What you have to do:
From the line containing "Select the 1小时 row label" down to the last line of the material, output each line exactly as it appears, excluding pictures.

Record excerpts:
========

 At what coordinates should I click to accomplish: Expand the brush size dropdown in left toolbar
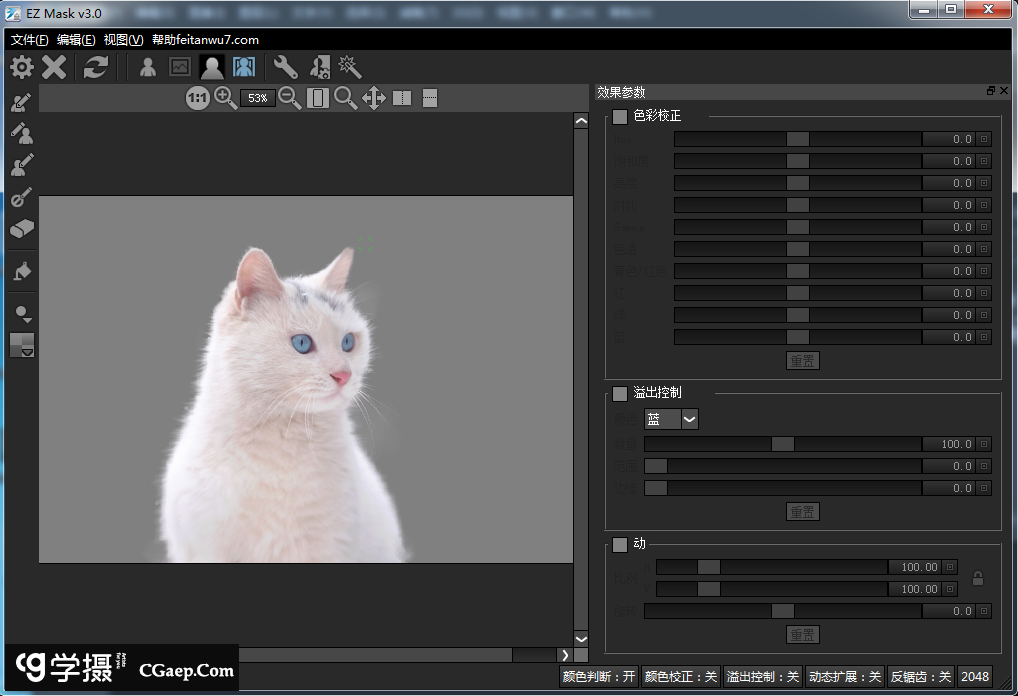(x=22, y=315)
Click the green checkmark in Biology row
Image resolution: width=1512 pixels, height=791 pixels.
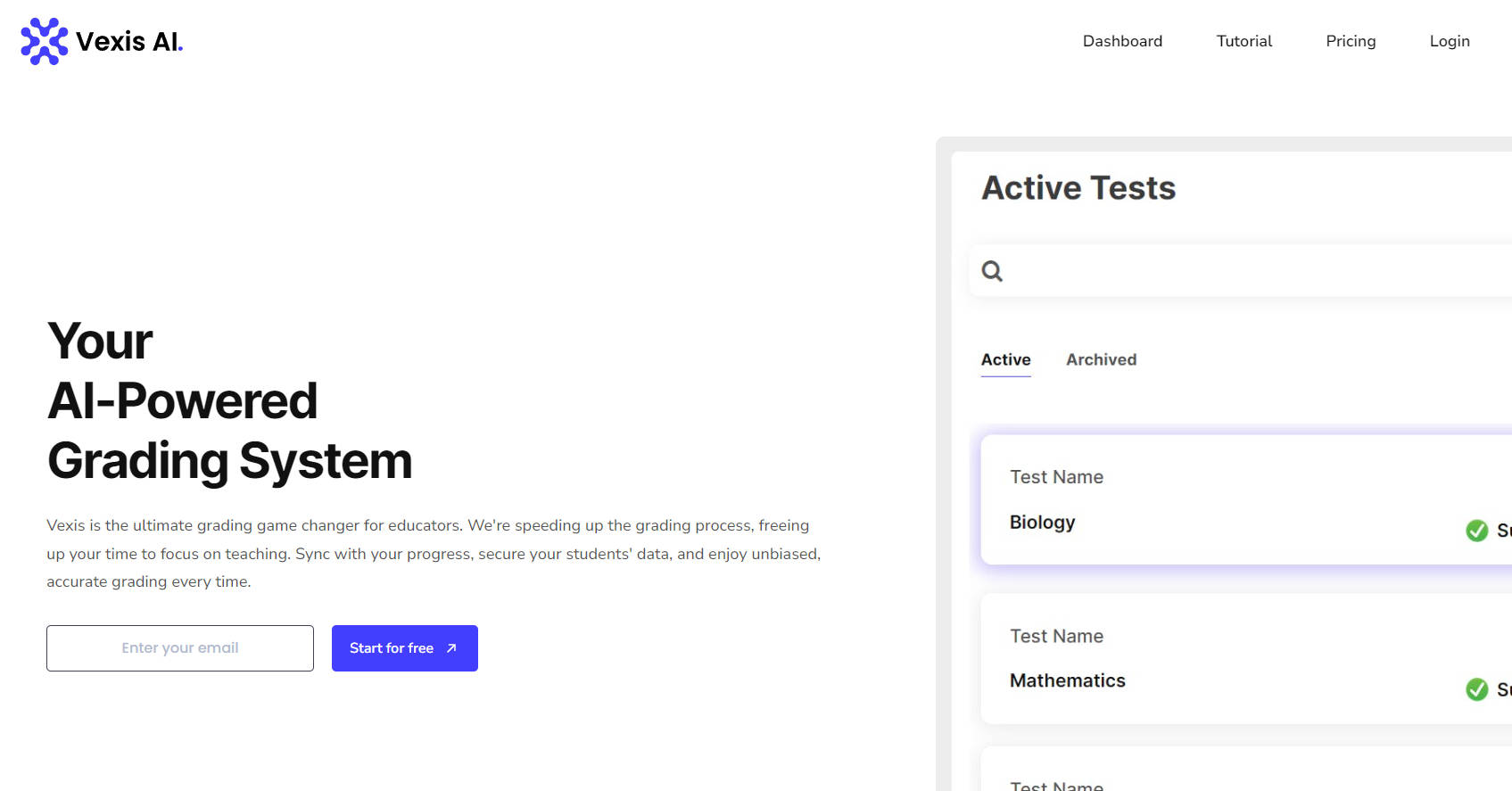coord(1476,531)
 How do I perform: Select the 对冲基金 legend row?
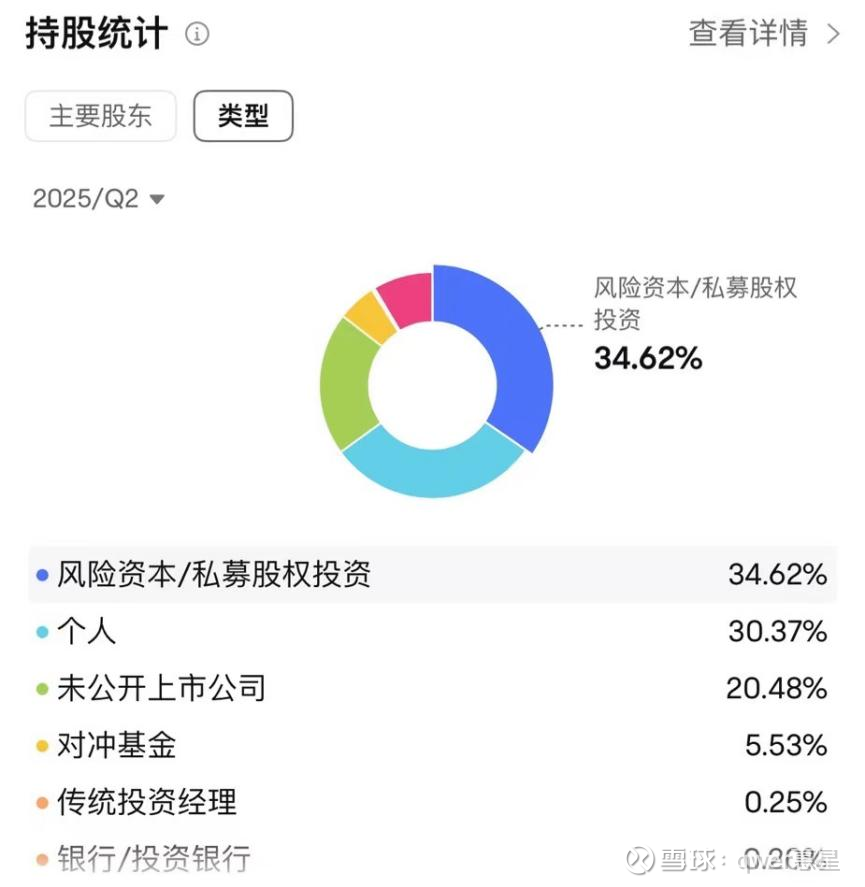tap(432, 745)
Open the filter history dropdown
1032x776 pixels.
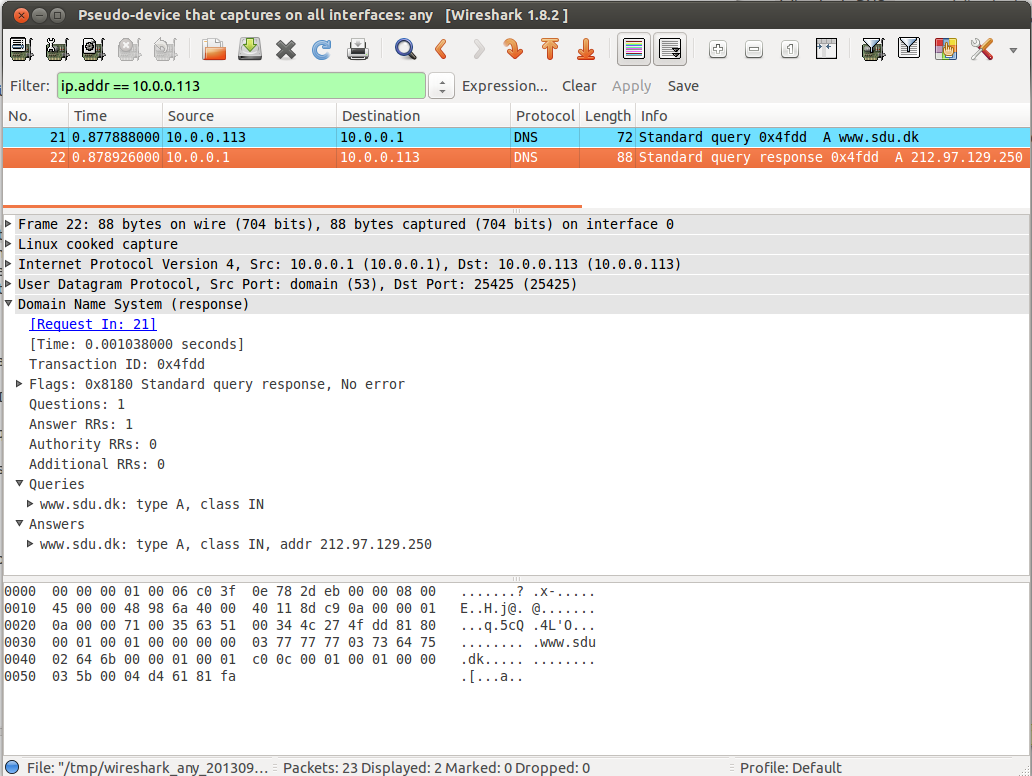(441, 86)
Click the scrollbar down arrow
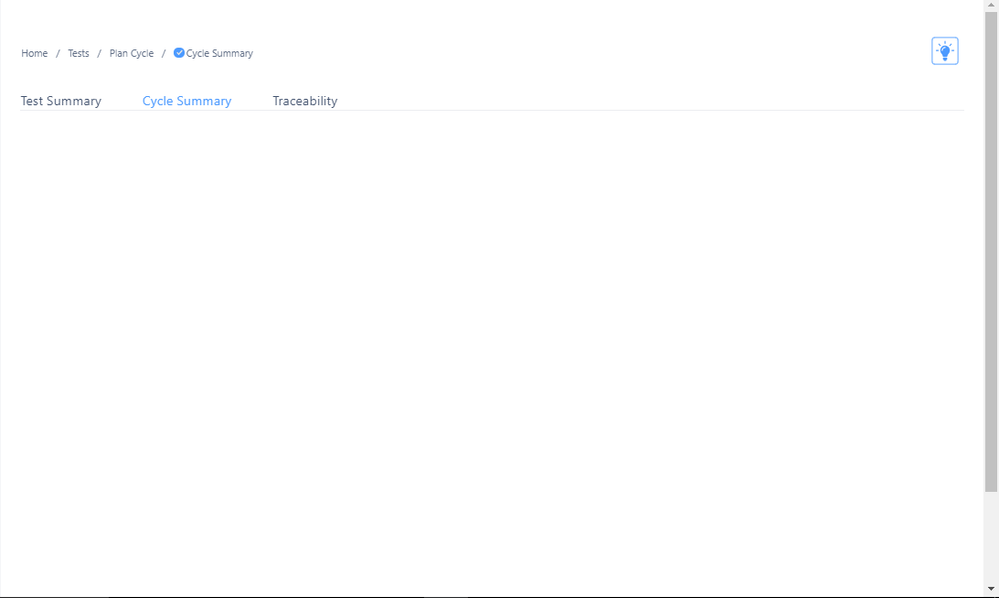Screen dimensions: 999x598 point(991,590)
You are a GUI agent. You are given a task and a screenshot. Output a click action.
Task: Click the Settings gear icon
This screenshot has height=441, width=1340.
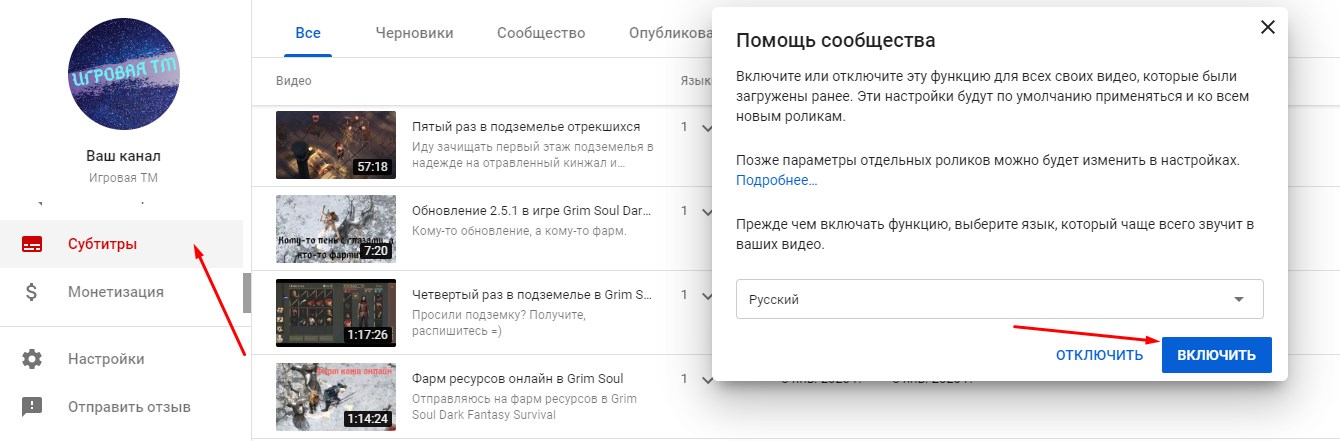(32, 359)
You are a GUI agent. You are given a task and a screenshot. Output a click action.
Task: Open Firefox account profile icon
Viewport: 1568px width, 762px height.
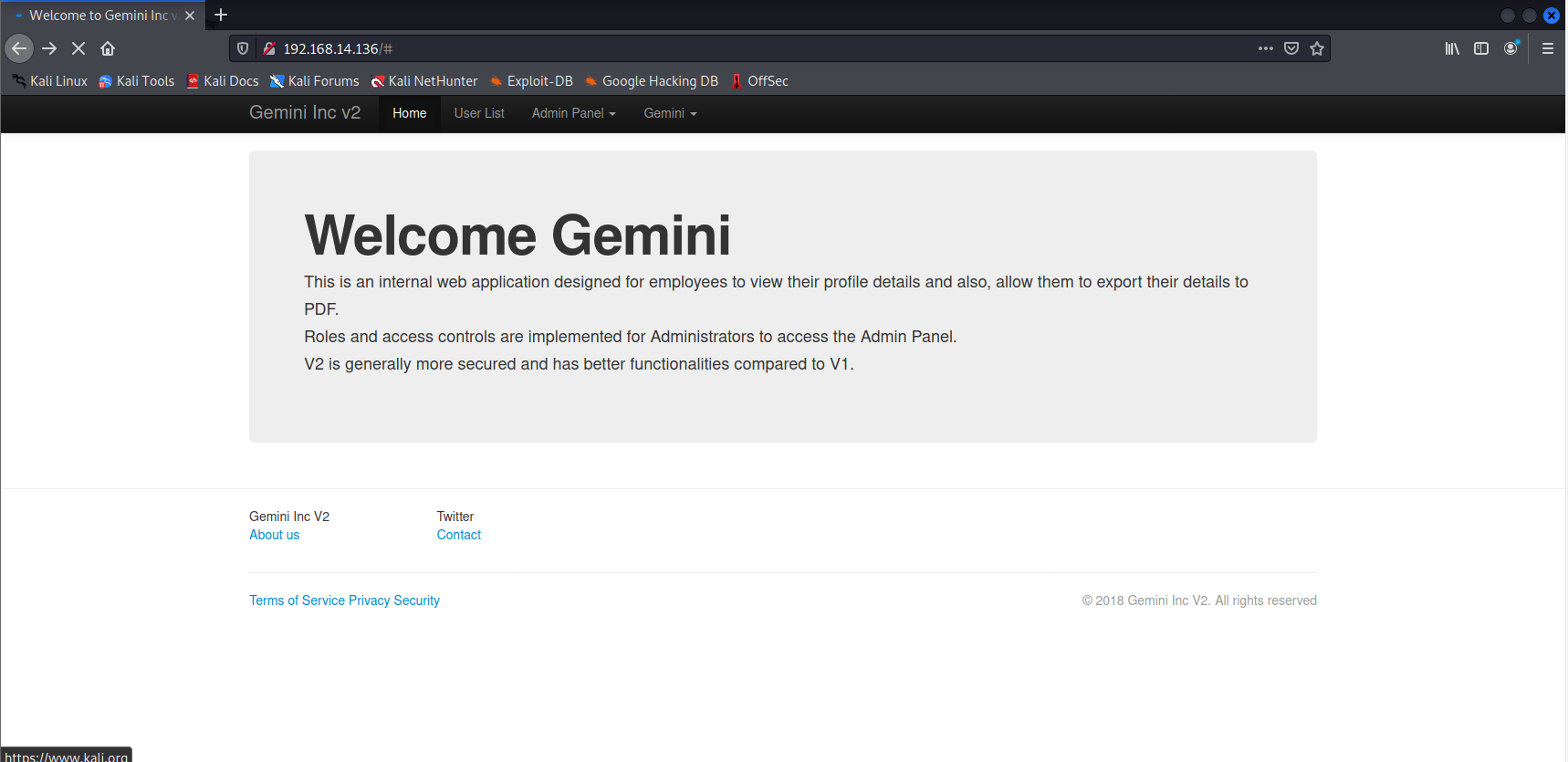(1511, 48)

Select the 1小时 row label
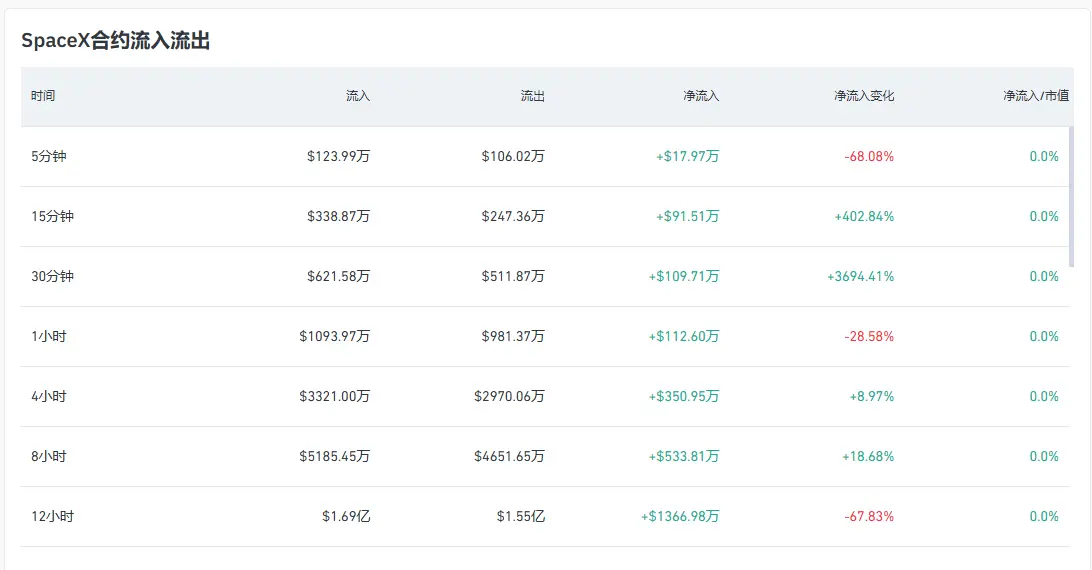[49, 336]
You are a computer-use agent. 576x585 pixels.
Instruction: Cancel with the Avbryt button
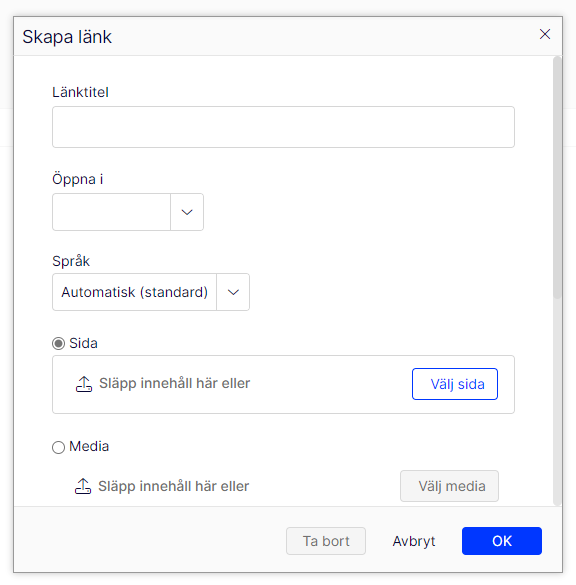(414, 541)
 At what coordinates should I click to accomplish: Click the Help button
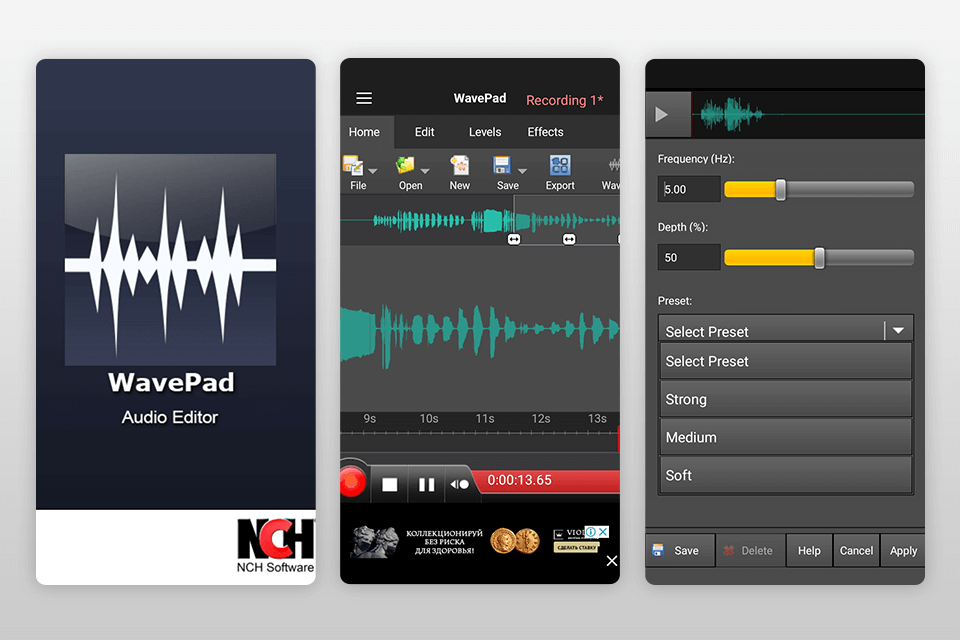[x=808, y=550]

========

Reply to the exercise:
Select the 1小时 row label
[49, 336]
You are a computer-use agent. 576x585 pixels.
Instruction: Cancel with the Avbryt button
(414, 541)
 At what coordinates should I click to accomplish: Click the Help button
[x=808, y=550]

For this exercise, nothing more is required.